Cottage Grove Historical Society turns 50, recounts earliest meetings

Early Meeting, 1973

The Cottage Grove Historical Society was called to order on Jan 27, 1973, at the Cottage Grove Museum at a few minutes after 2’o’clock – Dove Trask Presiding. Dove gave a brief history of the museum and the former Pioneer Historical Society. Lena McFarland, who had done a lot to preserve the local history, asked Dove to make sure the museum survived when she moved away. She had worked hard to do so, sparking the interest of many people in the local area.

Ray Nelson, Anabelle Meacham, and Dove Trask were the interim committee between the old Pioneer Historical Society and the newly formed Cottage Grove Historical Society. They had papers prepared which would enable any donations to be tax-deductible.

The group went through the constitution and by-lays of the Cottage Grove Historical Society, noting the changes that had been made from the former Pioneer Historical Society. The changes were: Article I: Change the name from Pioneer Historical Society to Cottage Grove Historical Society. A motion was made and seconded, Ayes carried.

After several more motions regarding the by-laws, the meeting minutes ended with the following:

The interim committee acted as appointing committee and the officers of the Cottage Grove Historical Society were appointed: Mary Workman, President, Frank White, Vice President, Peggy Reaksecker, Secretary, and Janetta Overholser, Treasurer.

Mrs. Workman said she intended to have some very interesting meetings. Donna Allen took a group picture of the officers and after coffee and cookies, everyone then departed reported Janetta Overholser as Acting Secretary.

So began the story of the Cottage Grove Historical Society. The official Articles of Incorporation were approved and filed on Feb 12, 1973. Registering the organization as a 501c3 Non-profit. Early work of the organization focused on fundraising for the Cottage Grove Museum, collecting historic photographs, and identifying important historic homes and buildings.

Early Committee Work

The Landmarks Committee identified, researched, and proposed homes and buildings to recognize as historic landmarks. They created wood plaques and worked with the city to approve and designate these historically significant locations. This committee is also credited with developing the Historical Society logo.

Designed by LeRoy Carr, the logo was originally created as part of the historic markers the committee used to identify locations. The design was then adopted as the logo for the organization and continues to be used today.
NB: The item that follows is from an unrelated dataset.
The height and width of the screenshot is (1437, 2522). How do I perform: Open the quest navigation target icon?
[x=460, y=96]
The image celebrates the community’s connection to agriculture, logging, and mining. A tree at the center represents the forests that encompass our town.

The Landmarks Committee was the predecessor to the city’s Historic Preservation Committee.
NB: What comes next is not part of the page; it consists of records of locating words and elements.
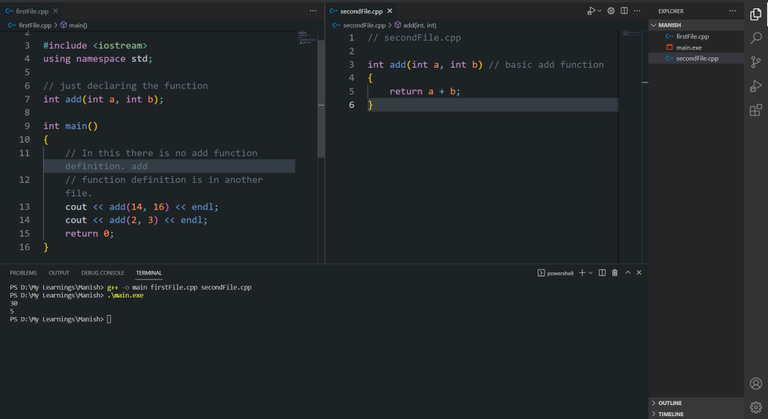Split the secondFile.cpp editor to the right
Image resolution: width=768 pixels, height=419 pixels.
pyautogui.click(x=624, y=11)
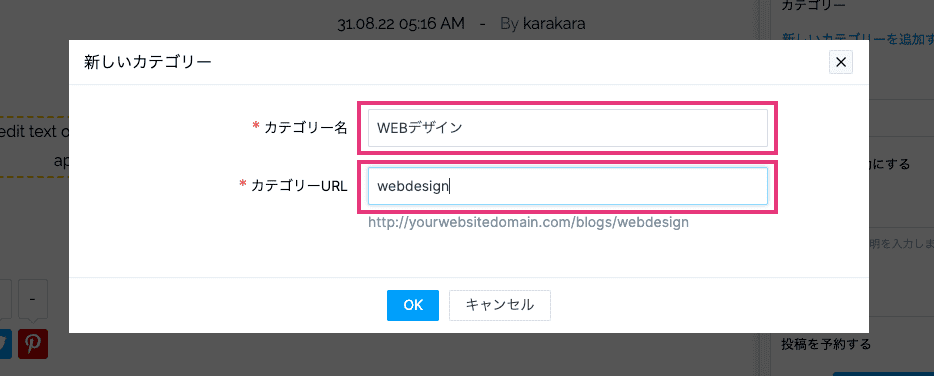Viewport: 934px width, 376px height.
Task: Click the カテゴリーURL field containing webdesign
Action: coord(568,187)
A Photograph Committee was established to collect photos and build an archive. Volunteers worked to collect, identify, and organize historic photographs. Many of these files remain in the Cottage Grove Museum, but this would also become the seed that grew into the Historical Society’s research library.

Save the Depot was an independent local committee that was eventually absorbed by the CGHS. The committee was successful in obtaining and moving the depot for purposes of restoration. Unfortunately, this group dissolved after the Depot was burned down in an act of arson.

Other Early Activities

The organization hosted a Nostalgia Ball as a fundraiser for the Museum. Volunteers worked to support and participate in Bohemia Mining Days and Western Oregon Exposition celebrations. 

A brochure was created to highlighting the historic significance of the George Lea House.

Tours were organized including tours of local kitchens, gardens, neighborhoods, and homes. Tours also served to educate as well as fundraise. 

With much enthusiasm, a tape recorder was donated by Mr. and Mrs. Woolcott for the purposes of adding oral histories to the archives. There were several recordings made that are still available in the Historical Society’s archives.

Early members and volunteers established a solid foundation and set a high standard that those of us carrying on the tradition strive to maintain today.